China Appliance Maker Haier Spends $300 Million on ExpansionBloomberg News
Haier Electronics Group Co. will more than double capital spending this year as the Chinese appliance maker seeks to develop more “smart home” products and capture a greater share of the country’s e-commerce sales.
Haier Electronics will spend 2 billion yuan ($323 million) -- up from 834 million yuan last year -- to expand delivery capacity and turn rural stores into showrooms for third-party appliances and electronics, company executives told Bloomberg. A portion of the money would also go toward producing more Web-connected appliances users can control with their smartphones.
“Many of our stores are in the smallest cities in China,” Haier Electronics Chairman Zhou Yun Jie said in an interview. “In the future, we hope to expand them to become service centers, and a place where rural residents can test and buy items beyond just Haier products.”
Haier Electronics -- the Hong Kong-listed unit of China’s largest major appliance maker, Haier Group -- is looking to expand its reach and product line as China’s slowing economy and property downturn weigh on sales of washing machines and water heaters. The company is also facing competition from hi-tech domestic rivals such as Lenovo Group Ltd. and Xiaomi Corp., who are starting to roll out smart home devices tailored to the country’s mobile users.
This year’s spending plan will help Haier Electronics renovate stores in smaller cities to showcase products such as exercise equipment made by other companies, said Bo Zhan, the company’s general manager for finance. The stores will keep no stock for those items and customers will be able to make online purchases for home delivery.
Shares of Haier Electronics rose 3.9 percent to HK$21.55 in Hong Kong, the highest close since Nov. 28. They surged as much as 6 percent earlier today. Hong Kong’s benchmark Hang Seng Index climbed 0.8 percent.
Outlets that have already made the switch saw same-store sales growth of about 7 percent, while others reported negative single-digit declines, HSBC Holdings Plc analysts led by Lina Yan wrote in note dated March 30.
Haier Electronics will also make acquisitions to expand its logistics reach, as the growth in e-commerce increases demand for deliveries, Zhan said. It’s eyeing buyouts of smaller companies elsewhere in eastern China, with the deals not expected to exceed 100 million yuan.
The company expects to sign two deals in the near term and has three more in pipeline, Haier Electronics Deputy General Manager Simon Huang said.
The Qingdao-based company is looking to expand the logistics joint venture it set up last year with Alibaba Group Holding Ltd. The Chinese e-commerce giant completed the purchase of a 2 percent stake in Haier Electronics last March.

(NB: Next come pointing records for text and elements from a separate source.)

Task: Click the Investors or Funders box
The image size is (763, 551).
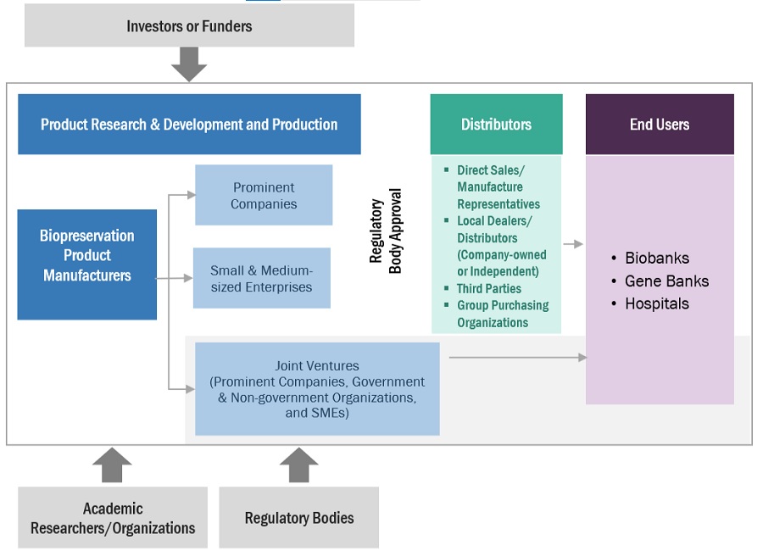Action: [189, 25]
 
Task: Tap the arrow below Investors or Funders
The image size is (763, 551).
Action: [189, 64]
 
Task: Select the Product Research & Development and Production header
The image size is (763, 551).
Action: [189, 125]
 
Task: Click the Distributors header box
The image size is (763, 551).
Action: [496, 125]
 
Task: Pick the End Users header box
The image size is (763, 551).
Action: [660, 125]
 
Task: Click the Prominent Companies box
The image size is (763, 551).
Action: [264, 195]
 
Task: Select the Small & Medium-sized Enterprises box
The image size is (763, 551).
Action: [261, 278]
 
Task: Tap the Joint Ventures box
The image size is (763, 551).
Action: [317, 389]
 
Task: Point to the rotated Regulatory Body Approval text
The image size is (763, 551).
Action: [385, 231]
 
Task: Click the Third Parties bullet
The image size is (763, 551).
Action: [489, 288]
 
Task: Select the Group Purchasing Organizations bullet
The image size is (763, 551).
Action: [502, 314]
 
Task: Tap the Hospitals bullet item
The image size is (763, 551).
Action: [657, 303]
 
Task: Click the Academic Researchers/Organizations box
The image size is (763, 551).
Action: [113, 518]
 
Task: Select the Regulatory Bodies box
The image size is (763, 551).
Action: [299, 518]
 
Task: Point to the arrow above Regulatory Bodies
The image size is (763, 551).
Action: [299, 465]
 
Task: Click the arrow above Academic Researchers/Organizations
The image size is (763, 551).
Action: [112, 465]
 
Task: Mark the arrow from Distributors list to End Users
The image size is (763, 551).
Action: [573, 244]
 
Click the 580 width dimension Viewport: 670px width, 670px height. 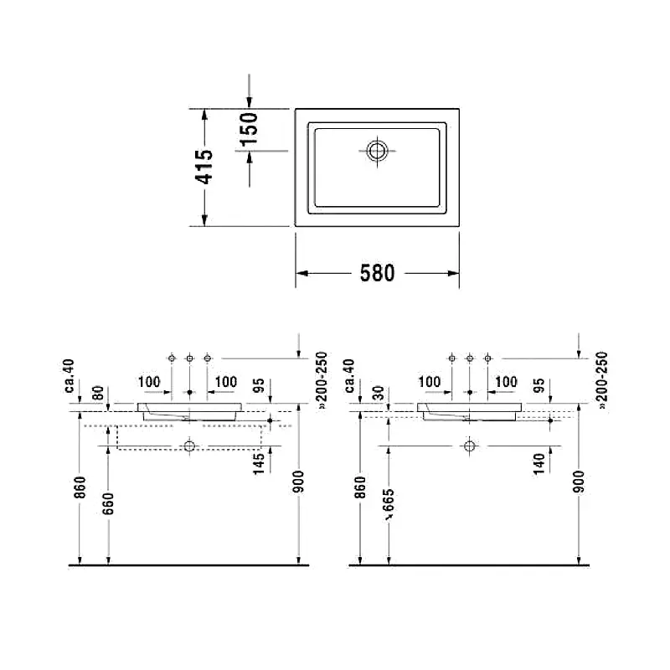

The company posted a net income of 2.45 billion yuan last year, an increase of 20 percent from the previous year. Sales rose 7.8 percent to 67.1 billion yuan.
Zhou said he was confident the company would outperform the China’s overall home appliance industry, which he forecast to grow by as much as 5 percent.
Haier Electronics will also use the capital spending to develop more Web-linked appliances and tap a market expected to grow to $7.1 trillion by 2020, according to International Data Corp. That’s up from $1.9 trillion in 2013.
The company has already rolled out smart appliances such as heaters you can turn on with your mobile phone, and washing machines which adjust their cleaning functions according to clothing load.
“Smart appliances in China are like mobile phones -- their growth will be rapid,” Zhou said. “Chinese consumers are fond of technology, especially among the young.”